Nothing in the records should change; write them all out exactly.
Content starts
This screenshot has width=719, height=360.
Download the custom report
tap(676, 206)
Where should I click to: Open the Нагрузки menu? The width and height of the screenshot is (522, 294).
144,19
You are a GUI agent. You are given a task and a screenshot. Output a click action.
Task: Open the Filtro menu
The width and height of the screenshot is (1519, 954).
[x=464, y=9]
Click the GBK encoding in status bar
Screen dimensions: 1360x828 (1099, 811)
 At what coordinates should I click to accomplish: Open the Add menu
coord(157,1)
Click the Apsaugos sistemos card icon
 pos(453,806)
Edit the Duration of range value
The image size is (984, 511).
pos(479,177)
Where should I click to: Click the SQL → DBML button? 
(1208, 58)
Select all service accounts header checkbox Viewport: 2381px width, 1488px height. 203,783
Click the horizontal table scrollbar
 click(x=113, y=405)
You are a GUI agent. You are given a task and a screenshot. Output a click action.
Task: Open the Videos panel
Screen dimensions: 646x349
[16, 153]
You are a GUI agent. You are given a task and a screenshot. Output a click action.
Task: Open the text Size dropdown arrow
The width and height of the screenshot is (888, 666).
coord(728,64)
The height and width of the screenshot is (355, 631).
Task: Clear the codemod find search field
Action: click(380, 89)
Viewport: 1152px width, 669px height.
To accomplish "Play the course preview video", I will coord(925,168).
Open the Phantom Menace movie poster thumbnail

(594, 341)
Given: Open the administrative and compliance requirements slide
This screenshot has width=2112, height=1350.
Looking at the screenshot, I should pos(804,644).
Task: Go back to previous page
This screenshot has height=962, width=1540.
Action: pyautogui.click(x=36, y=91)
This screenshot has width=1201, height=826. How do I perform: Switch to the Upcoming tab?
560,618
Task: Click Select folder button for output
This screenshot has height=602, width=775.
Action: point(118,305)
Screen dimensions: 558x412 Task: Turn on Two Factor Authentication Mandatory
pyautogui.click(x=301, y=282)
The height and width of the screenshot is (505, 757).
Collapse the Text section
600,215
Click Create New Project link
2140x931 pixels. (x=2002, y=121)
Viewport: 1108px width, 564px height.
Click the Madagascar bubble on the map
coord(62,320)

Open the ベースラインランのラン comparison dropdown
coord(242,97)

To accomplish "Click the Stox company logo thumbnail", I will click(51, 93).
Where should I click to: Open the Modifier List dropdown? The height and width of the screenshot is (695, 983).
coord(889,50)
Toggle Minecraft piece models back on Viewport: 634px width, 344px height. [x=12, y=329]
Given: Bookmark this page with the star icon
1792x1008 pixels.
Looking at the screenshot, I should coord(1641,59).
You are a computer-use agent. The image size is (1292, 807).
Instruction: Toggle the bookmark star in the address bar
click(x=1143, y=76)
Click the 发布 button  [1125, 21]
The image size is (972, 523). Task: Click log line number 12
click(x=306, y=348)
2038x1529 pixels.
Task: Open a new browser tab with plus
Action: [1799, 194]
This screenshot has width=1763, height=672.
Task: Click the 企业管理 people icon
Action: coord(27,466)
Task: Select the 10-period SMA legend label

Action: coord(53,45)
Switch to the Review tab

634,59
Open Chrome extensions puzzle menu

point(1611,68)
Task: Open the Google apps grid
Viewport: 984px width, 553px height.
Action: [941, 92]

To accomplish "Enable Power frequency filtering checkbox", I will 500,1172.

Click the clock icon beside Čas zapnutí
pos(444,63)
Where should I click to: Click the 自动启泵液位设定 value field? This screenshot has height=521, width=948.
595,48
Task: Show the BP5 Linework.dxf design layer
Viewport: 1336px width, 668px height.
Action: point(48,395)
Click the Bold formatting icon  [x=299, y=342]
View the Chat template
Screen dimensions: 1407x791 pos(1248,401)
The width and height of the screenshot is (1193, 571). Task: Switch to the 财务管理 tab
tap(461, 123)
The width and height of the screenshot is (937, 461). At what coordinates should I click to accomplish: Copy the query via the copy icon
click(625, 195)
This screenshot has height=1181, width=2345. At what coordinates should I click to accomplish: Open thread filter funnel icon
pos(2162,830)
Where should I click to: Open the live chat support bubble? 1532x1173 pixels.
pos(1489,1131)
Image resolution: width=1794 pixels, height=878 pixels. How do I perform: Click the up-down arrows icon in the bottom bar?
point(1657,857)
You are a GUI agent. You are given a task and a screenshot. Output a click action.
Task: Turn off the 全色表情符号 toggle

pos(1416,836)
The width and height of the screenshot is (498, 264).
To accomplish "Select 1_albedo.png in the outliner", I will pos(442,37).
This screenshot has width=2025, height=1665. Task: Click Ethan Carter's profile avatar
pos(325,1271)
Content ends
## ANSWER TO THE PROBLEM
This screenshot has width=719, height=360.
Download the custom report
tap(676, 206)
Where should I click to: Open the Нагрузки menu? The width and height of the screenshot is (522, 294).
144,19
You are a GUI agent. You are given a task and a screenshot. Output a click action.
Task: Open the Filtro menu
The width and height of the screenshot is (1519, 954).
[x=464, y=9]
Click the GBK encoding in status bar
Screen dimensions: 1360x828 (1099, 811)
 At what coordinates should I click to accomplish: Open the Add menu
coord(157,1)
Click the Apsaugos sistemos card icon
 pos(453,806)
Edit the Duration of range value
The image size is (984, 511).
pos(479,177)
Where should I click to: Click the SQL → DBML button? 
(1208, 58)
Select all service accounts header checkbox Viewport: 2381px width, 1488px height. 203,783
Click the horizontal table scrollbar
 click(x=113, y=405)
You are a GUI agent. You are given a task and a screenshot. Output a click action.
Task: Open the Videos panel
Screen dimensions: 646x349
[16, 153]
You are a GUI agent. You are given a task and a screenshot. Output a click action.
Task: Open the text Size dropdown arrow
The width and height of the screenshot is (888, 666).
coord(728,64)
The height and width of the screenshot is (355, 631).
Task: Clear the codemod find search field
Action: click(380, 89)
Viewport: 1152px width, 669px height.
To accomplish "Play the course preview video", I will coord(925,168).
Open the Phantom Menace movie poster thumbnail

(594, 341)
Given: Open the administrative and compliance requirements slide
This screenshot has width=2112, height=1350.
Looking at the screenshot, I should pos(804,644).
Task: Go back to previous page
This screenshot has height=962, width=1540.
Action: pyautogui.click(x=36, y=91)
This screenshot has width=1201, height=826. How do I perform: Switch to the Upcoming tab?
560,618
Task: Click Select folder button for output
This screenshot has height=602, width=775.
Action: point(118,305)
Screen dimensions: 558x412 Task: Turn on Two Factor Authentication Mandatory
pyautogui.click(x=301, y=282)
The height and width of the screenshot is (505, 757).
Collapse the Text section
600,215
Click Create New Project link
2140x931 pixels. (x=2002, y=121)
Viewport: 1108px width, 564px height.
Click the Madagascar bubble on the map
coord(62,320)

Open the ベースラインランのラン comparison dropdown
coord(242,97)

To accomplish "Click the Stox company logo thumbnail", I will click(51, 93).
Where should I click to: Open the Modifier List dropdown? The height and width of the screenshot is (695, 983).
coord(889,50)
Toggle Minecraft piece models back on Viewport: 634px width, 344px height. [x=12, y=329]
Given: Bookmark this page with the star icon
1792x1008 pixels.
Looking at the screenshot, I should coord(1641,59).
You are a computer-use agent. The image size is (1292, 807).
Instruction: Toggle the bookmark star in the address bar
click(x=1143, y=76)
Click the 发布 button  [1125, 21]
The image size is (972, 523). Task: Click log line number 12
click(x=306, y=348)
2038x1529 pixels.
Task: Open a new browser tab with plus
Action: [1799, 194]
This screenshot has width=1763, height=672.
Task: Click the 企业管理 people icon
Action: coord(27,466)
Task: Select the 10-period SMA legend label

Action: coord(53,45)
Switch to the Review tab

634,59
Open Chrome extensions puzzle menu

point(1611,68)
Task: Open the Google apps grid
Viewport: 984px width, 553px height.
Action: [941, 92]

To accomplish "Enable Power frequency filtering checkbox", I will 500,1172.

Click the clock icon beside Čas zapnutí
pos(444,63)
Where should I click to: Click the 自动启泵液位设定 value field? This screenshot has height=521, width=948.
595,48
Task: Show the BP5 Linework.dxf design layer
Viewport: 1336px width, 668px height.
Action: point(48,395)
Click the Bold formatting icon  [x=299, y=342]
View the Chat template
Screen dimensions: 1407x791 pos(1248,401)
The width and height of the screenshot is (1193, 571). Task: Switch to the 财务管理 tab
tap(461, 123)
The width and height of the screenshot is (937, 461). At what coordinates should I click to accomplish: Copy the query via the copy icon
click(625, 195)
This screenshot has height=1181, width=2345. At what coordinates should I click to accomplish: Open thread filter funnel icon
pos(2162,830)
Where should I click to: Open the live chat support bubble? 1532x1173 pixels.
pos(1489,1131)
Image resolution: width=1794 pixels, height=878 pixels. How do I perform: Click the up-down arrows icon in the bottom bar?
point(1657,857)
You are a GUI agent. You are given a task and a screenshot. Output a click action.
Task: Turn off the 全色表情符号 toggle

pos(1416,836)
The width and height of the screenshot is (498, 264).
To accomplish "Select 1_albedo.png in the outliner", I will pos(442,37).
This screenshot has width=2025, height=1665. Task: Click Ethan Carter's profile avatar
pos(325,1271)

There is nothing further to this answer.